The expressive richness of Derain’s carved masks and costume masks, some in the studio and others on the stage, is reminiscent of the origins of classical theater, while Giacometti’s “cages” define the stage space where the figures are to be placed. Theatrical collaborations abounded in the 1950s and 1960s, most noteworthy being those at the Aix-en-Provence Festival. On the recommendation of the painter and graphic designer Cassandre, Balthus was chosen to design the sets for Mozart’s Così fan tutte in 1950. The following year, Cassandre and Edmonde Charles-Roux persuaded Derain to do the set and costume designs for L’Enlèvement au sérail. The painter returns to Aix in 1953 to design the sets for The Barber of Seville by Rossini, his last theatrical production. Jean- Louis Barrault, a friend of both Derain and Balthus, suggested the latter should design the sets for Shakespeare’s Julius Caesar, a play he directed in 1960. In 1961 he turned to Giacometti for the minimalist set – a solitary tree – for Waiting for Godot by Samuel Beckett.

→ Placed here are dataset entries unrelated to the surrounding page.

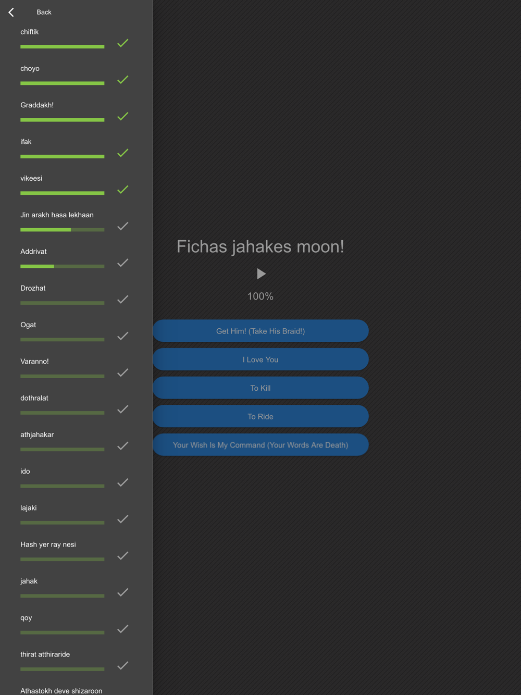The width and height of the screenshot is (521, 695).
Task: Toggle the checkmark next to Drozhat
Action: 123,300
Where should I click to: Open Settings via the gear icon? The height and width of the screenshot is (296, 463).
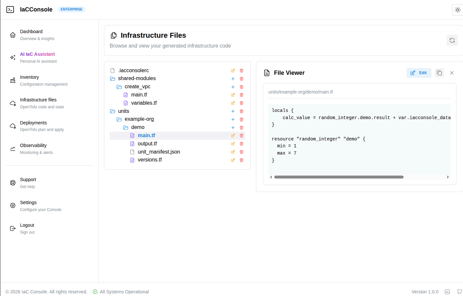12,205
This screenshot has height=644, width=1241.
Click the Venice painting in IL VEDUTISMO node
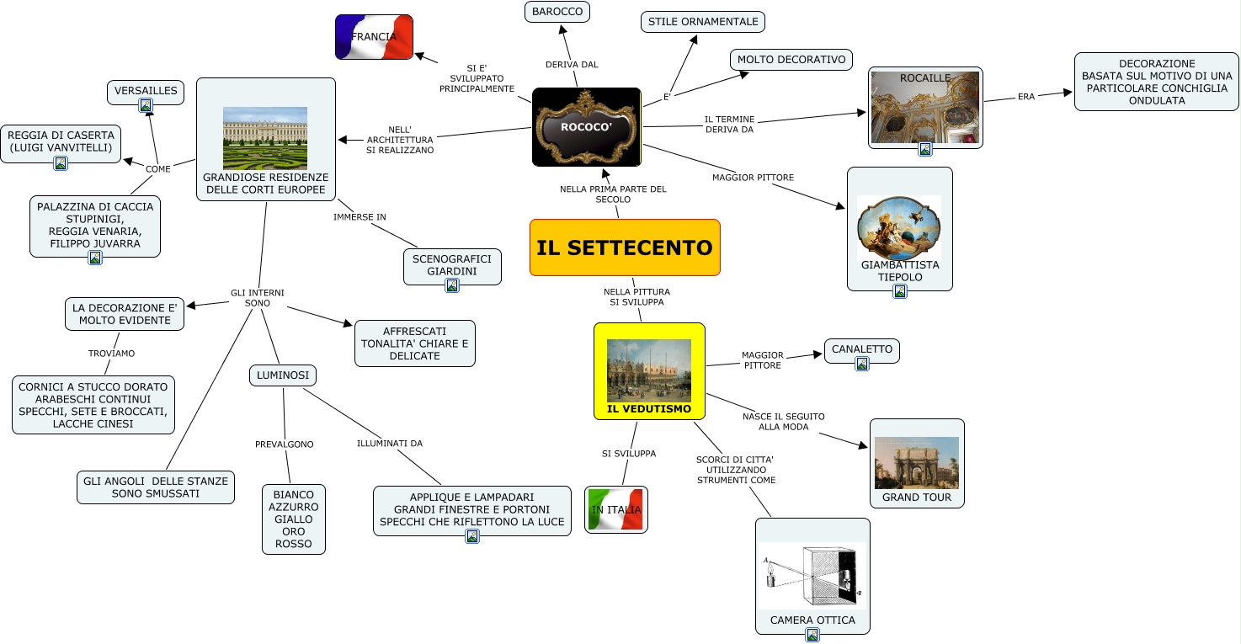click(x=648, y=370)
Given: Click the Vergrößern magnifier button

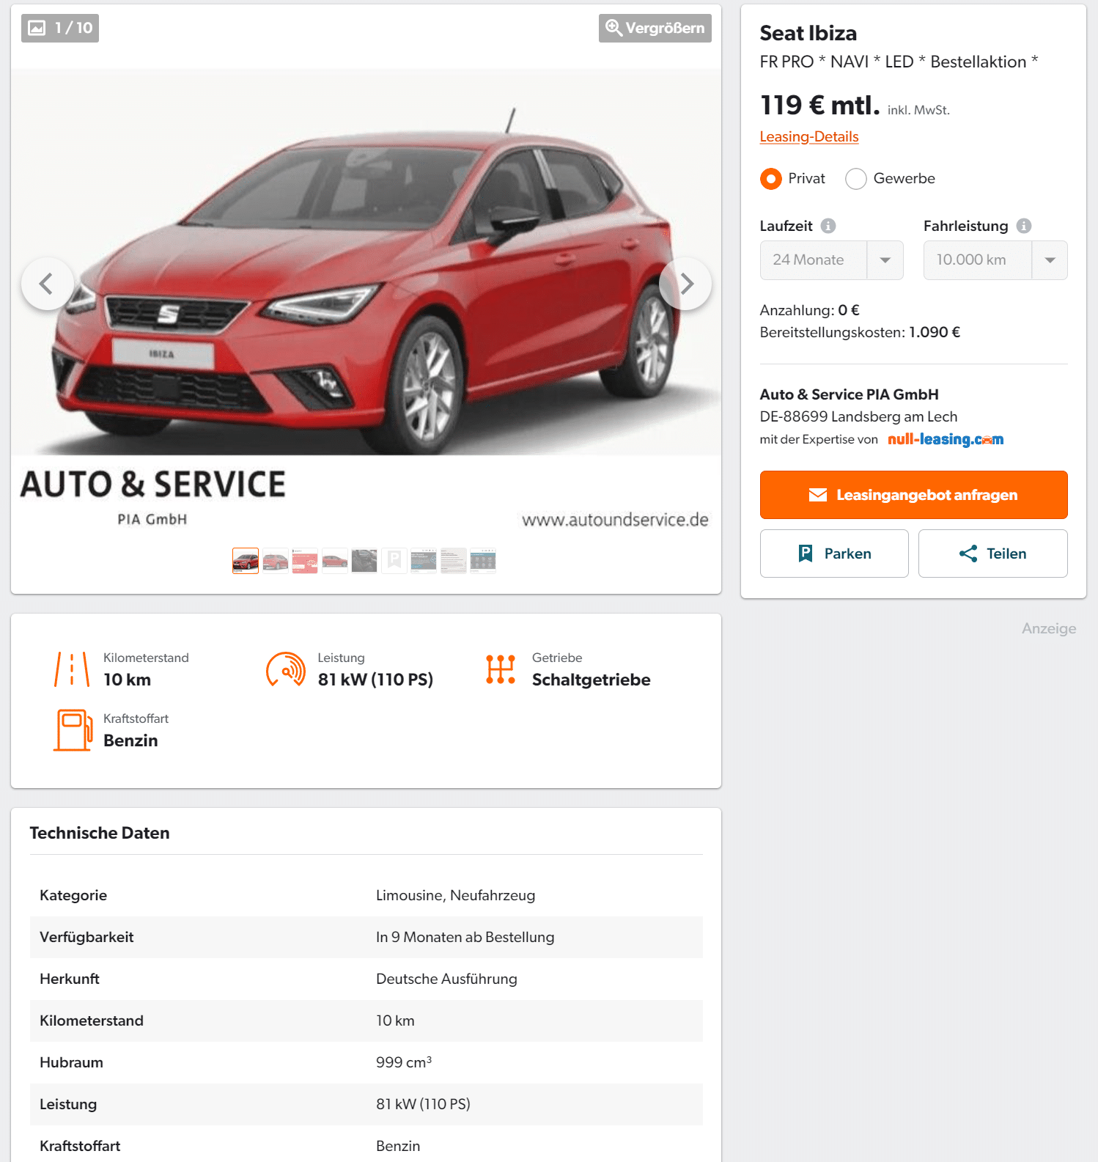Looking at the screenshot, I should 655,28.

5. Dreams – Visions of the Unknown

The works brought together here combine the classic theme of the reclining woman with the reverie theme, in a synthesis of tradition and modernity. The young girls painted, figures either asleep or dreaming – Derain’s Nu au chat; Balthus’, Jeune fille endormie [Young Girl Asleep] – languid or even ecstatic; Balthus’ Les Beaux Jours [Happy Days] – are indolently subjected to the spectator’s gaze. Inner life is vividly expressed in the dark backgrounds and such remarkable lighting — Derain, Grand nu [Great Nude]; Balthus, Nu couché [Reclining Nude] – which afford an air of confidence to the scenes depicted. In Balthus’ work, the theme of dreams takes reality into the realm of the imagination, whereas, in Giacometti’s work, the ideogram sculpture epitomizes the curves of the female figure and the softness of a barely discovered landscape.

6. The Mark of Darkness

The sculptures and paintings on display in this section, with their conflicting influences, offer an insight into the complex relationship between all three – Derain, Balthus and Giacometti – and reality. L’Objet invisible [The Invisible Object] (1934) by Giacometti, which signifies a total vacuum and the inability to grasp what is real, heralded the artist’s future conflicts: despite the failures — Tête noire (Tête de Diego) [Black Head (Head of Diego)] — he never ceased striving to grasp it — Annette assise, deux fois [Annette Seated, twice]. From the dawn of creation to the torments of history, anguish and destruction likewise haunt Derain’s later works: those terrified bacchantes striving to escape — Les Bacchantes [Orgiastic Women], Grande bacchanale noire [Great Black Bacchanal]. Derain depicted light permeating the darkness — Nature morte sur fond noir [Still Life on Black Background], La Clairière [The Clearing] — as did Balthus — Les Poissons rouges [The Red Fish]. In the end, light prevails in the works of Balthus, bathed in warm tones —Le Baigneur [The Bather].